Masih ingat dengan lagu pahlawan
tanpa tanda jasa? Untuk menuturkan sebesar apa jasa beliau takkan mampu untuk
kita sebagai murid, mampukah kita bayangkan? Bagaimana hidup kita tanpa seorang
guru satupun, mati, maka jiwa kita akan mati, tak berguna apa-apa, tak
berfungsi apapun, dan tak membuahkan hasil apapun.
Oleh karena itu, kini
kembalikanlah ingatanmu pada semua guru-gurumu, semua orang yang turut andil
dalam memperbaiki jiwamu, semua orang yang jasanya takkan mampu terbalas apapun
di dunia ini, semua orang yang tanpa mereka kamu hanyalah tengkorak berjalan.
Pernahkah kita rasakan
rindu yang hebat?

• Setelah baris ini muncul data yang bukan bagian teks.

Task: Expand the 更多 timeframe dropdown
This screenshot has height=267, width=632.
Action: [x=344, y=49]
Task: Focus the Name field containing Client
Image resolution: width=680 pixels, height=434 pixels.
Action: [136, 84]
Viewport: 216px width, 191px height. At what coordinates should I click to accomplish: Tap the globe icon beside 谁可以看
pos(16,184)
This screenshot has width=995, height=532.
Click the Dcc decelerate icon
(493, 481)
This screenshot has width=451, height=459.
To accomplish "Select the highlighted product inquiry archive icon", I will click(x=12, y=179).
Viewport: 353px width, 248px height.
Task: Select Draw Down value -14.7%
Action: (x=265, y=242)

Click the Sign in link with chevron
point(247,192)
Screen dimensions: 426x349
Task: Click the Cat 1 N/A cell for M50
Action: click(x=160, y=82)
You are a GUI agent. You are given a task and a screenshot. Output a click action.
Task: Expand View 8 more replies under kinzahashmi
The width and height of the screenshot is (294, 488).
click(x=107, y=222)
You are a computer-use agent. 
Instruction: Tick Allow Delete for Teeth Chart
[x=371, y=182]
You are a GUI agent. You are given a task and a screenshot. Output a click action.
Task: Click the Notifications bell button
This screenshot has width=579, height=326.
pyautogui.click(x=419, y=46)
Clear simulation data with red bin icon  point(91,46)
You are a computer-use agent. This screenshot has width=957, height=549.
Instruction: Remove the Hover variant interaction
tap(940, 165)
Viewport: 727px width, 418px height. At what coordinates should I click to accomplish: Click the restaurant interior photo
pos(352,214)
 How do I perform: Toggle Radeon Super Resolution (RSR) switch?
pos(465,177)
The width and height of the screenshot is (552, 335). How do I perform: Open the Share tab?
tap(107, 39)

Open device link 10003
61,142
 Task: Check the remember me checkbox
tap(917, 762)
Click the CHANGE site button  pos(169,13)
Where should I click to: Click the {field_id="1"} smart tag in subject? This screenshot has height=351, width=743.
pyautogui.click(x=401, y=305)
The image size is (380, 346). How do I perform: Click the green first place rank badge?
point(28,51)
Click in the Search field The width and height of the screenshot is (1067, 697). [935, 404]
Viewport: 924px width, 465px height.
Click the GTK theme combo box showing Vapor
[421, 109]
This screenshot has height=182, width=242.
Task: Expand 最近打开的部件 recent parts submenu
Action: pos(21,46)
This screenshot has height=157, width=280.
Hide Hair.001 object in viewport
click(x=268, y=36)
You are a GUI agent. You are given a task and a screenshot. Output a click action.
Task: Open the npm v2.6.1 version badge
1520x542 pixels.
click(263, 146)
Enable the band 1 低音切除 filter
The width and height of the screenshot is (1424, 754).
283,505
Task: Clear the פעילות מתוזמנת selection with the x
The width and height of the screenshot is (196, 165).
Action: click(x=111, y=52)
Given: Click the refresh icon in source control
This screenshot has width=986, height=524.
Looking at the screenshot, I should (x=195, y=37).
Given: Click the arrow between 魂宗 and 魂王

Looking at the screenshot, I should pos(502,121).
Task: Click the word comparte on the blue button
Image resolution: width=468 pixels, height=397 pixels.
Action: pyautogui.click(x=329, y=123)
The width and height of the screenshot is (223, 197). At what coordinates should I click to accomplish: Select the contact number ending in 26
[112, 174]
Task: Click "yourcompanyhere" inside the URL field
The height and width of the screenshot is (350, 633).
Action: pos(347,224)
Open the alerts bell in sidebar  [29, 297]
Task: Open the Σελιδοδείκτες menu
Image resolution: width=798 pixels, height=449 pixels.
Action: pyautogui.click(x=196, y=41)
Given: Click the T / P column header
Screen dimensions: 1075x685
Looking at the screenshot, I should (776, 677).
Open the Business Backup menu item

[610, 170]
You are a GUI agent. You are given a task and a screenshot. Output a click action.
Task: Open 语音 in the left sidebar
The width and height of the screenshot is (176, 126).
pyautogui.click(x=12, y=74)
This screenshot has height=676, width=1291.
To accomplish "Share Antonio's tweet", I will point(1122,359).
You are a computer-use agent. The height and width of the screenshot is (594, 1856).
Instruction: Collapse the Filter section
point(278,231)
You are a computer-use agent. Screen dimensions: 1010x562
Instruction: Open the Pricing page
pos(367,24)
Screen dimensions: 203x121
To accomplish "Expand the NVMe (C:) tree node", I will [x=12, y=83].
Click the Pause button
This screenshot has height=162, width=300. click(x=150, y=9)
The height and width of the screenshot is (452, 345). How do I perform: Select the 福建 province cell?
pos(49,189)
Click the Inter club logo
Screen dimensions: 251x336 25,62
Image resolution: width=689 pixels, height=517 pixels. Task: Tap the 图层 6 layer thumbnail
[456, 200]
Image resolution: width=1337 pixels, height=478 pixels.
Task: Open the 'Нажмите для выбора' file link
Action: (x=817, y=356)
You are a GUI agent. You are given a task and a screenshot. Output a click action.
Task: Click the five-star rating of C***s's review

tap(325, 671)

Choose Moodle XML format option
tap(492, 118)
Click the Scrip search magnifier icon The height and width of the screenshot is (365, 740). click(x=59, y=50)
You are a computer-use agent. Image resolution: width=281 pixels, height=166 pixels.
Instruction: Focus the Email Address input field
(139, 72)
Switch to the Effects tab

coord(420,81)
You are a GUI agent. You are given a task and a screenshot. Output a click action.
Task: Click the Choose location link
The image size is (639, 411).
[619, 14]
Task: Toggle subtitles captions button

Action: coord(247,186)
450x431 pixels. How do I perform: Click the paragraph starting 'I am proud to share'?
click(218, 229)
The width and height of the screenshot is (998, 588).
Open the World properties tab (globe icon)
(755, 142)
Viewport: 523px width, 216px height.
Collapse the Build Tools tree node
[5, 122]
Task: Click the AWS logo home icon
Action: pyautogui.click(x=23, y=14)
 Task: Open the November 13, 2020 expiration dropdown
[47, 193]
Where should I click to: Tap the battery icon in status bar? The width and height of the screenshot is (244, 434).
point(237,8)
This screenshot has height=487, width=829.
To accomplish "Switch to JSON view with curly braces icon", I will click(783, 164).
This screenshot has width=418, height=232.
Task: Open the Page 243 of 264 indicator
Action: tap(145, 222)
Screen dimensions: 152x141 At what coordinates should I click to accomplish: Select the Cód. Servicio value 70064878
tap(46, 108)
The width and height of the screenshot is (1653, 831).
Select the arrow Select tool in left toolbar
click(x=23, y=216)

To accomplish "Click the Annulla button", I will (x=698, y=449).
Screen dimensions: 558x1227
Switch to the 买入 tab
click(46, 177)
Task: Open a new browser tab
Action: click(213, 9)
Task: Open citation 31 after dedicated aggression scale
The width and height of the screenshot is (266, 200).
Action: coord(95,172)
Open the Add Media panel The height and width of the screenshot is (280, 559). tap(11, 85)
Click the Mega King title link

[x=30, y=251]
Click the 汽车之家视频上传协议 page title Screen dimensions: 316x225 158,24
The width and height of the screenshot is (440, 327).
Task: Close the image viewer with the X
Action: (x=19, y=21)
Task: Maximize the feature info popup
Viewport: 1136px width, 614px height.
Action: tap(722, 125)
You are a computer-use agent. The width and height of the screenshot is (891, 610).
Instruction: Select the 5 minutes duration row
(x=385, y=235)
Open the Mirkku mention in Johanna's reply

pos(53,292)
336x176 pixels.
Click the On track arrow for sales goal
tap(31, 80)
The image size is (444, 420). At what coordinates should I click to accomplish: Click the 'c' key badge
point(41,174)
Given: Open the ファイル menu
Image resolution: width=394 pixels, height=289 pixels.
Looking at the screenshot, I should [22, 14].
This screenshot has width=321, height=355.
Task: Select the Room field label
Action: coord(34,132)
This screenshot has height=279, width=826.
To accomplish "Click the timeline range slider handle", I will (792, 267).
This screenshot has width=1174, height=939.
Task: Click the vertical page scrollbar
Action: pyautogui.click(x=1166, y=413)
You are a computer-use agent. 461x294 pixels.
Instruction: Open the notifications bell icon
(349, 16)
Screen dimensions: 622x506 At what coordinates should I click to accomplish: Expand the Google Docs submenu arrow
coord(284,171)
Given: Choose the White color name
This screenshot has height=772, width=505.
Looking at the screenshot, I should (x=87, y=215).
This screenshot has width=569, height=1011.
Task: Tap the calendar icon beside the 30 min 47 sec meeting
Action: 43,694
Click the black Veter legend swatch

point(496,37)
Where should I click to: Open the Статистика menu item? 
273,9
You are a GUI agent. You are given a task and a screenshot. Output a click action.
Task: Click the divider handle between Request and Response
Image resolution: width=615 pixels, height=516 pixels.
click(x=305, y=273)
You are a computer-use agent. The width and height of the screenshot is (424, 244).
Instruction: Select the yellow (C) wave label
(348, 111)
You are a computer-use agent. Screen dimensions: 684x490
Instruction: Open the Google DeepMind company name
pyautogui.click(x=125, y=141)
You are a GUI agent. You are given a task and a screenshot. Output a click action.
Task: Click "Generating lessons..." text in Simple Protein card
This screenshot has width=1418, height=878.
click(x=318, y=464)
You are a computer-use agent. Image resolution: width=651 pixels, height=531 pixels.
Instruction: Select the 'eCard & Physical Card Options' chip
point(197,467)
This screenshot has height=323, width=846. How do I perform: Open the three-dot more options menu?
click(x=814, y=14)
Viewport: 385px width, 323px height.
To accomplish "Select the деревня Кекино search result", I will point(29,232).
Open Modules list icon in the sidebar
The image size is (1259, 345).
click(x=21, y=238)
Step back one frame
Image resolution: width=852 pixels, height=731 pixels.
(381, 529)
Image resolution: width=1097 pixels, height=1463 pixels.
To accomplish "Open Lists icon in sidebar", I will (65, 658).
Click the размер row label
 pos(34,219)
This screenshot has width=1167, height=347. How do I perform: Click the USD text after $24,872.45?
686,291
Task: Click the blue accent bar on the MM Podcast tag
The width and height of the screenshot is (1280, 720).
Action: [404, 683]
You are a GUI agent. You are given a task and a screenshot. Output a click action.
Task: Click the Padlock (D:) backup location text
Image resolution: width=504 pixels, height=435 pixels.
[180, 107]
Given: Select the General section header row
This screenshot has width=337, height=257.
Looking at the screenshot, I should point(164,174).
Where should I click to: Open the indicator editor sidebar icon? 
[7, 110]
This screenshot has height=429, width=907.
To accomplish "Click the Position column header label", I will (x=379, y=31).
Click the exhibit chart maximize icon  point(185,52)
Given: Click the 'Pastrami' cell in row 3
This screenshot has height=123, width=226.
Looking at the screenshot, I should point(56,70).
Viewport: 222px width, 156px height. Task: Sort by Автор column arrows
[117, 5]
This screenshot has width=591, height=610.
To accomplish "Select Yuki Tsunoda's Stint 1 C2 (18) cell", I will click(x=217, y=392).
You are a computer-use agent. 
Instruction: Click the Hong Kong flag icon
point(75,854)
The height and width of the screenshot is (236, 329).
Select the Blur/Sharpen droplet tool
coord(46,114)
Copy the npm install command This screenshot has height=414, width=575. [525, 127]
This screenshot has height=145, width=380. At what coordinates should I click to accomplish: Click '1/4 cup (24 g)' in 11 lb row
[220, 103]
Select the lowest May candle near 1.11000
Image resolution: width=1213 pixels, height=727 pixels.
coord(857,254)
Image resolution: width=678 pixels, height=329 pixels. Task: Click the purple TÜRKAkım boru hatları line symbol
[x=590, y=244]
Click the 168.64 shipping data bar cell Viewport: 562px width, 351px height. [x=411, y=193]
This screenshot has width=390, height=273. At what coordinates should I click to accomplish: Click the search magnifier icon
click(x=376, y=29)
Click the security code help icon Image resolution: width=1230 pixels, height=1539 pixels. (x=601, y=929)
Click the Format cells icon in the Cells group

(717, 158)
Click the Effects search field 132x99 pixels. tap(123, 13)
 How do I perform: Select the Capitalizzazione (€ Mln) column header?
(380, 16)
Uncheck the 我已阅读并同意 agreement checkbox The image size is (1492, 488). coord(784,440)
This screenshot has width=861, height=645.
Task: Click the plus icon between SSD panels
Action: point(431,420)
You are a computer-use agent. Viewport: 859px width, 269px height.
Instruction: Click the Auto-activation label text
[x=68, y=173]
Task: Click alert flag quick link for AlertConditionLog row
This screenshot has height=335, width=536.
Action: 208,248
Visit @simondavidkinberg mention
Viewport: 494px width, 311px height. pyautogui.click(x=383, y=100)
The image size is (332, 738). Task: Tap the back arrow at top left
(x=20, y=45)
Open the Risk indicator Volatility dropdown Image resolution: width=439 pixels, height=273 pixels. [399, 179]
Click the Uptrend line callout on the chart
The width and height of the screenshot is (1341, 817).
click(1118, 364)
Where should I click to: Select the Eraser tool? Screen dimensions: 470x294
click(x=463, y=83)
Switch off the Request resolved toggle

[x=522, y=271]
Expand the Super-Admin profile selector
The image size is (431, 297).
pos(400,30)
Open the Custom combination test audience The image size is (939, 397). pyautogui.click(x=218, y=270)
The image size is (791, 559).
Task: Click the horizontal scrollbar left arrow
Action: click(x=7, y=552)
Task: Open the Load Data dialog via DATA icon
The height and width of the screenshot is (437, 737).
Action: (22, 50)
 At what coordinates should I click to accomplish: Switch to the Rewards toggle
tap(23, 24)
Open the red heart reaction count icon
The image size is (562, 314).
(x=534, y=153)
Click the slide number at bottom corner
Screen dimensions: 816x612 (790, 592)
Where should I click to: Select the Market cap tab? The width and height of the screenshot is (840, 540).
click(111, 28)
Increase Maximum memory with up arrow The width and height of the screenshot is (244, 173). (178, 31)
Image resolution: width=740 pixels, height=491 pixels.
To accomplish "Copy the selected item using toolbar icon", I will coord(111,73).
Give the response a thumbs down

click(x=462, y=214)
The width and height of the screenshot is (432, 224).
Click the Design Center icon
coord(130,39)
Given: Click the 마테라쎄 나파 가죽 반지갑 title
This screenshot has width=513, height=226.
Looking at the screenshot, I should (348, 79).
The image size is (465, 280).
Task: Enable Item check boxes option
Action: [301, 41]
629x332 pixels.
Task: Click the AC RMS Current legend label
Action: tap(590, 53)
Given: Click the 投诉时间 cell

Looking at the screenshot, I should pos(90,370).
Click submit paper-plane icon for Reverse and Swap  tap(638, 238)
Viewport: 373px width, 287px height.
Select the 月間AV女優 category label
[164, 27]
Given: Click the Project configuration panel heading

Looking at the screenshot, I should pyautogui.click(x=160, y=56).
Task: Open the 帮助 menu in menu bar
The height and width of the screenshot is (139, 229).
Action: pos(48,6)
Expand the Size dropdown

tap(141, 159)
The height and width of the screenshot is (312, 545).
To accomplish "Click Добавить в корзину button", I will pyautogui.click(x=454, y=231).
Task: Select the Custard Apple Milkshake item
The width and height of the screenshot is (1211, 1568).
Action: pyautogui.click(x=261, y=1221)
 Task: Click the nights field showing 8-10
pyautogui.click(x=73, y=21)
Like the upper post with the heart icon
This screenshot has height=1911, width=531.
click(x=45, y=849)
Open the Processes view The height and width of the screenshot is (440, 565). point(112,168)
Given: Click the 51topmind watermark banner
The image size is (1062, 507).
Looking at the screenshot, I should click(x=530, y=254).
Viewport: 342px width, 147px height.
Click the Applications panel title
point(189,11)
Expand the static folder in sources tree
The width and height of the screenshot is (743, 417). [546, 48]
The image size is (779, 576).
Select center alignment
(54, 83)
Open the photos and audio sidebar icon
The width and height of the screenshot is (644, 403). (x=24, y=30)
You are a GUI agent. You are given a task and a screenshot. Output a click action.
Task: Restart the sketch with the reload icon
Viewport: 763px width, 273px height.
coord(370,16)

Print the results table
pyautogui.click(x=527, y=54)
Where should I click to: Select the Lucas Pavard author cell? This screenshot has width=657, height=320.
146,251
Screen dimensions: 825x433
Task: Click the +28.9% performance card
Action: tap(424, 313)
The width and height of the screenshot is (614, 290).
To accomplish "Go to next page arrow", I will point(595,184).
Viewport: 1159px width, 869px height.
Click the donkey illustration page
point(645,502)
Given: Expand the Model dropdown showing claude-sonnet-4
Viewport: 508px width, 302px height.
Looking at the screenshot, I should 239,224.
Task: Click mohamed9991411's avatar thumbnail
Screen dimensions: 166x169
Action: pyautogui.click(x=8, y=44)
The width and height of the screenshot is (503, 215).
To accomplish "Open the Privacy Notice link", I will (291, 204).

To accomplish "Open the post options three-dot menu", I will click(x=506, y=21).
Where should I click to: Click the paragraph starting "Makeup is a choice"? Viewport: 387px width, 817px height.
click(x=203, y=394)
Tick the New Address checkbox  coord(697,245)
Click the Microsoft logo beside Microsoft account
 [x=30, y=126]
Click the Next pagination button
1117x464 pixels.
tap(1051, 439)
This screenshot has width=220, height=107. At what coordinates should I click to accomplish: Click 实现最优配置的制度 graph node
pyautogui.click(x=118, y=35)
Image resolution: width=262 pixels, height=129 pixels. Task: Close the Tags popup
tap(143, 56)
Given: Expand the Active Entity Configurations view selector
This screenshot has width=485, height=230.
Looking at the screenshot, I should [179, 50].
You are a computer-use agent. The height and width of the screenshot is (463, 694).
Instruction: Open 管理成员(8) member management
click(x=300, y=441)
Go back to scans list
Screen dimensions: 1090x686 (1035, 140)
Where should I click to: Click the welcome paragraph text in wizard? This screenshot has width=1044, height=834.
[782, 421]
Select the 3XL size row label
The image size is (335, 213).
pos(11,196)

Sebuah perasaan ingin bertemu dengan intensitas yang sangat
tinggi, beruntunglah bagi kalian yang merasakan hal ini pada guru kalian, maka perasaan
ini begitu mulia dan tentunya membahagiakan perasaan beliau juga. Jika seorang
murid merasakan cinta dan rindu pada gurunya, maka besar harapan untuk sang
guru merasakan hal yang sama. Karena naluri seorang guru begitu kuat terjaga
erat melalui ilmu-ilmu yang telah diturunkan pada sang murid.
Seorang murid yang begitu
nakal dan mungkin sedikit susah untuk diarahkan akan menjadi perhatian lebih
oleh sang guru, hal ini menjadikan ikatan batin mereka semakin kuat. Lebih baik
murid nakal tapi masih ingat akan gurunya ketimbang murid yang sangat pintar
tetapi melupakan gurunya berikut jasa-jasa tak terbalasnya. Dapat dipastikan
ilmunya akan sia-sia alias tidak barokah.
Oleh karena itu, dalam
seumur hidupmu, sempatkanlah barang beberapa kali dalam satu masa, kau kunjungi
guru-gurumu, kabarkanlah hal-hal baik yang telah kau peroleh, dan perhatikanlah
bagaimana keadaan beliau, karena bagaimanapun dirimu sekarang ini, sedikit
banyak beliau turut menorehkan andil di dalamnya.
Catatan ini saya buat
dalam puncak kerinduan saya pada semua guru saya, sejak saya tercipta, hingga
saya sampai pada detik ini, selain takdir Allah SWT, perjuangan dan pengorbanan
guru adalah poin utama kesuksesan hidup saya.
Terimakasih Guru. Tanpamu
aku takkan jadi seperti ini. Tanpamu apalah daya diri ini.